• DESCRIPTION OF THE TASK:
Pictures stay out. Extract the lines below from the first one through the line with "This screenshot has height=495, width=961.", both included.

• INFORMATION:
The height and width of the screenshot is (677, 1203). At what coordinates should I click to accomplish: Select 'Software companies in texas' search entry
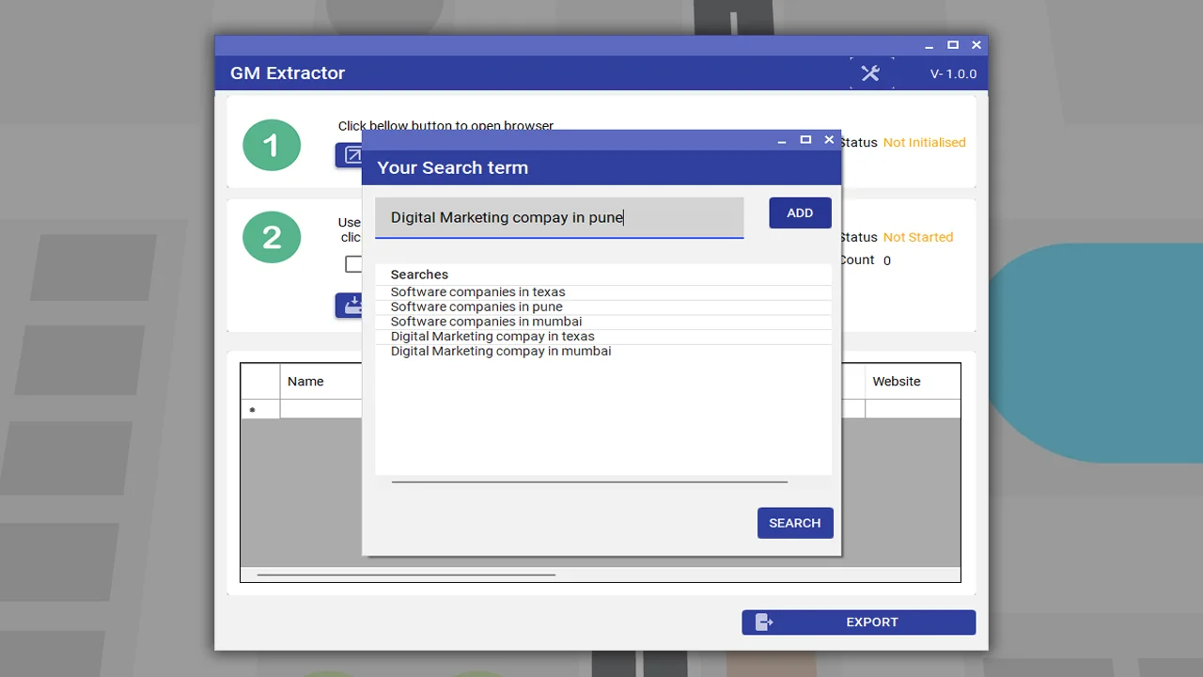point(477,292)
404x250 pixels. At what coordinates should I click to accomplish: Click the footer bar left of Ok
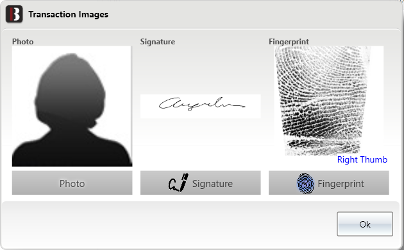169,224
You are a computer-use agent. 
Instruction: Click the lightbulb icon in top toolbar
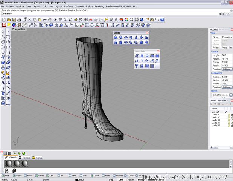coord(111,20)
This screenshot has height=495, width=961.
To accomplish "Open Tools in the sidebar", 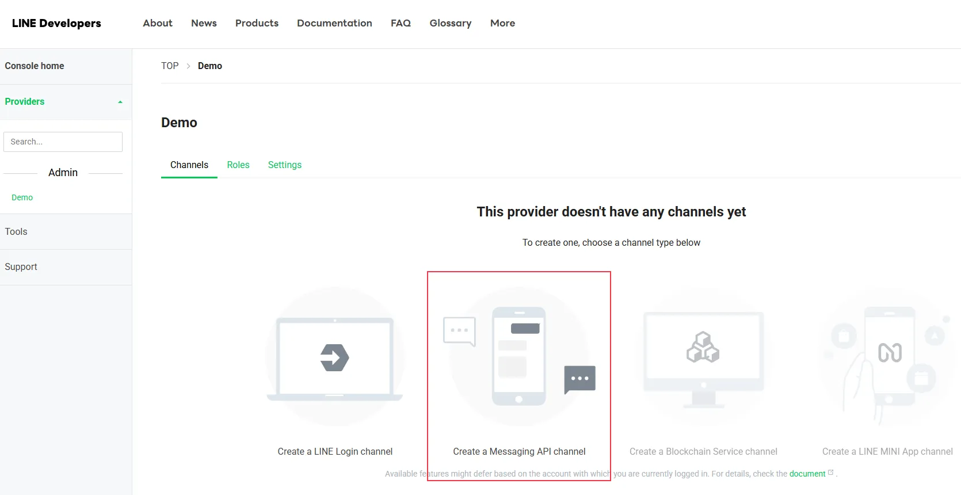I will coord(16,232).
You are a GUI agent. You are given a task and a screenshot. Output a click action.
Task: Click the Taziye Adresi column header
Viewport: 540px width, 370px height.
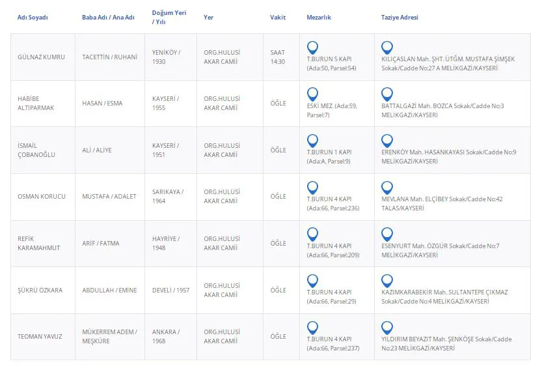point(399,18)
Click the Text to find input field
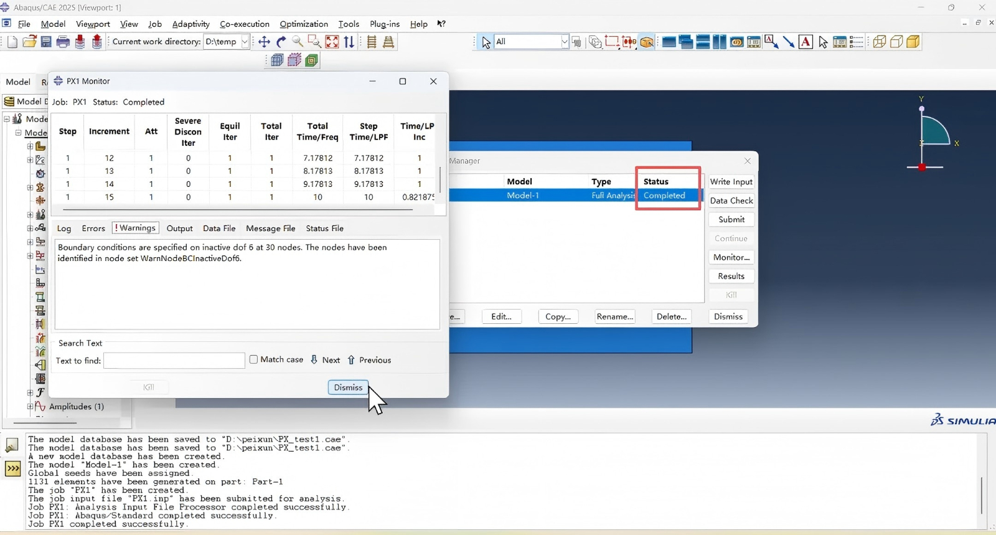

• SOLUTION FOR THIS TASK:
The height and width of the screenshot is (677, 1203). At what coordinates should I click to accomplish: Select 'Software companies in texas' search entry
point(477,292)
404x250 pixels. At what coordinates should I click to accomplish: Click the footer bar left of Ok
169,224
You are a computer-use agent. 
Instruction: Click the lightbulb icon in top toolbar
coord(111,20)
This screenshot has height=495, width=961.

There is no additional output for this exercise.